I really wish I could agree. I think we should definitely think about flourishing when it’s a win/win with survival efforts. But saying we’re near the ceiling on survival looks wildly too optimistic to me. This is after very deeply considering our position and the best estimate of our odds, primarily surrounding the challenge of aligning superhuman AGI (including surrounding societal complications).
There are very reasonable arguments to be made about the best estimate of alignment/AGI risk. But disaster likelihoods below 10% really just aren’t viable when you look in detail. And it seems like that’s what you need to argue that we’re near ceiling on survival.
The core claim here is “we’re going to make a new species which is far smarter than we are, and that will definitely be fine because we’ll be really careful how we make it” in some combination with “oh we’re definitely not making a new species any time soon, just more helpful tools”.
When examined in detail, assigning a high confidence to those statements is just as silly as it looks at a glance. That is obviously a very dangerous thing and one we’ll do pretty much as soon as we’re able.
90% plus on survival looks like a rational view from a distance, but there are very strong arguments that it’s not. This won’t be a full presentation of those arguments; I haven’t written it up satisfactorily yet, so here’s the barest sketch.
Here’s the problem: The more people think seriously about this question, the more pessimistic they are.
And time-on-task is the single most important factor for success in every endeavor. It’s not a guarantee but it’s by far the most important factor. It dwarfs raw intelligence as a predictor of success in every domain (although the two are multiplicative).
The “expert forecasters” you cite don’t have nearly the time-on-task of thinking about the AGI alignment problem. Those who actually work in that area are very systematically more pessimistic the longer and more deeply we’ve thought about it. There’s not a perfect correlation, but it’s quite large.
This should be very concerning from an outside view.
This effect clearly goes both ways, but that only starts to explain the effect. Those who intuitively find AGI very dangerous are prone to go into the field. And they’ll be subject to confirmation bias. But if they were wrong, a substantial subset should be shifting away from that view after they’re exposed to every argument for optimism. This effect would be exaggerated by the correlation between rationalist culture and alignment thinking; valuing rationality provides resistance (but certainly not immunity!) to motivated reasoning/confirmation bias by aligning ones’ motivations with updating based on arguments and evidence.
I am an optimistic person, and I deeply want AGI to be safe. I would be overjoyed for a year if I somehow updated to only 10% chance of AGI disaster. It is only my correcting for my biases that keeps me looking hard enough at pessimistic arguments to believe them based on their compelling logic.

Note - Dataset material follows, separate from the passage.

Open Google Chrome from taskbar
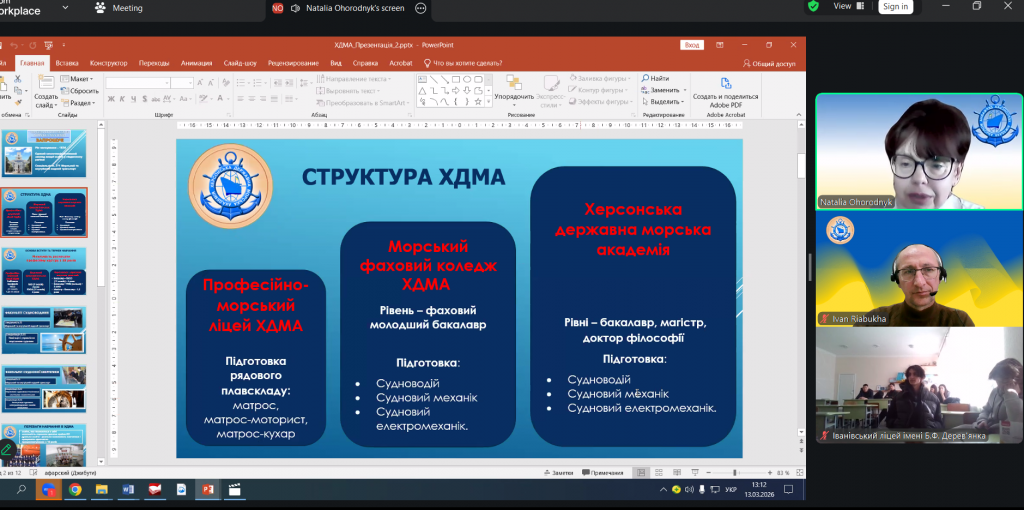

And everyone is affected by motivated reasoning, particularly the optimists. This is complex, but after doing my level best to correct for motivations, it looks to me like the bias effects have far more leeway to work when there’s less to push against. The more evidence and arguments are considered, the less bias takes hold. This is from the literature on motivated reasoning and confirmation bias, which was my primary research focus for a few years and a primary consideration for the last ten.
That would’ve been better as a post or a short form, and more polished. But there it is FWIW, a dashed-off version of an argument I’ve been mulling over for the past couple of years.
I’ll still help you aim for flourishing, since having an optimistic target is a good way to motivate people to think about the future.
Thanks. On the EA Forum Ben West points out the clarification: I’m not assuming x-risk is lower than 10%; in my illustrative example I suggest 20%. (My own views are a little lower than that, but not an OOM lower, especially given that this % is about locking into near-0 value futures, not just extinction.) I wasn’t meaning to be placing a lot of weight on the superforecasters’ estimates.
Actually, because I ultimately argue that Flourishing is only 10% or less, for this part of the argument to work (i.e., for Flourishing to be be greater in scale than Surviving), I only need x-risk this century to be less than 90%! (Though the argument gets a lot weaker the higher your p(doom)).
The point is that we’re closer to the top of the x-axis than we are to the top of the y-axis.
Thank you! I saw that comment and responded there. I said that really clarified the argument and that given that clarification, I largely agree.
My one caveat is noting that if we screw up alignment we could easily kill more than our own chance at flourishing. I think it’s pretty easy to get a paperclipper expanding at near-C and snuffing out all civilizations in our light cone before they get their chance to prosper. So raising our odds of flourishing should be weighed against the risk of messing up a bunch of other civilizations chances. One likely non-simulation answer to the Fermi paradox is that we’re early to the game. We shouldn’t lose big if it keeps others from getting to play.
I hadn’t considered this tradeoff closely because in my world models survival and flourishing are still closely tied together. If we solve alignment we probably get near-optimal flourishing. If we don’t, we all die.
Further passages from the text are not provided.